Tim Banks may be new to Penn State but he isn’t to Michigan football.
The safeties coach and co-defensive coordinator grew up in Michigan and was a standout corner for Central Michigan in the early-mid 1990s. He also was a defensive coordinator for Central Michigan from 2007-09.
Banks talked to reporters via conference call on Thursday morning about the team’s preparation for the No. 4 Wolverines in Ann Arbor this weekend.
Question: As a Michigan native, then later playing at Central Michigan, what did you think of the Michigan program? Were you ever a fan? What was it like growing up there?
Answer: “Well, I don’t think you can live in the state of Michigan without being affected by their brand and overall tradition. I have numerous relatives, cousins who have graduated from there and I’m very, very familiar with their tradition. It’s great. It’s one of those things where any time you get a chance to go and compete against them, you know you’re on the same field where a lot of great players have been. Getting a chance to compete with them is exciting, so I’m looking forward to the challenge, I really am. Obviously there will be a lot of fans there; they have a big stadium as we do. Just looking forward to me personally having a chance to be back home and compete against a storied program.”
Q: As you guys get ready for Saturday’s game, what do you think is the biggest challenge that your safeties will see from a pretty dynamic Michigan offense?
A: “Well, I think just the overall perimeter speed and athleticism. It starts with (tight end) Jake Butt. Obviously he’s an All-Big Ten, All-American type player and he’s shown that the first couple of games. That will be the biggest challenge, the more he is having the ability to defend on his own in man situations. He’s just a big, strong kid who runs routes like a receiver. He’s definitely a big threat and we have our antennas up.”
Q: Can you speak to the challenge that the safeties face Saturday in defending the run and the pass?
A: “It’s always a challenge. We have to be really disciplined with our eyes, concentration and reading our keys. Obviously and then reacting accordingly. They make it really difficult on you. They do things well in terms of how they run the ball in a higher gear, and how I mentioned earlier, getting Butt involved in the throw game. We’ll have our work cut out for us, it’s definitely a balancing act.”
Q: What went into the decision to move (safety) Koa Farmer back to linebacker and what kind of skills does he bring to the table in that regard?
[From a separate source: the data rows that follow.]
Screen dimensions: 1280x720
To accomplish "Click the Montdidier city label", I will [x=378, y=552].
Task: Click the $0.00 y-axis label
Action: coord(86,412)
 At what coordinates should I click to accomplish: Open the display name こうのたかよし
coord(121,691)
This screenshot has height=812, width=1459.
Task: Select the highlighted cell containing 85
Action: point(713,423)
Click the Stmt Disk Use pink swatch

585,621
A: “The decision, just like every decision, was just to the best interest of our team as a whole. We’re trying to get our best 11 out there, and in situations where they can help the team. He is definitely a kid who we felt brought value in that regard. He’s also a kid who has played some linebacker in the past so it wasn’t foreign for him. We have some packages where he slid into that position in certain situations in some of the earlier games, so it was really a smooth transition in that regard. As far as what he brings to the table, he’s a really strong kid, he was actually a big safety…He still runs extremely well for his size. Hopefully he’ll bring us some added speed and definitely a kid who is happy to hopefully get some more playing time and help this defense and this team in any way possible.”
Q: From a coach’s perspective, what do you see in Michigan’s Jabrill Peppers, and what makes him special?
A: “Wow. Just super competitive. That’s the one thing that jumps out to me. Just the way he goes about his business, you know, whether it’s kick return, whether I see him running the ball on offense, snaps on defense…Just super competitive. Obviously his skill set speaks for (itself). All the things they’ve asked of him to be able to do to help their team…You love to have those kids. It’ll obviously be a challenge defending him when he comes out there on offense. We’ll have our hands full even on special teams.”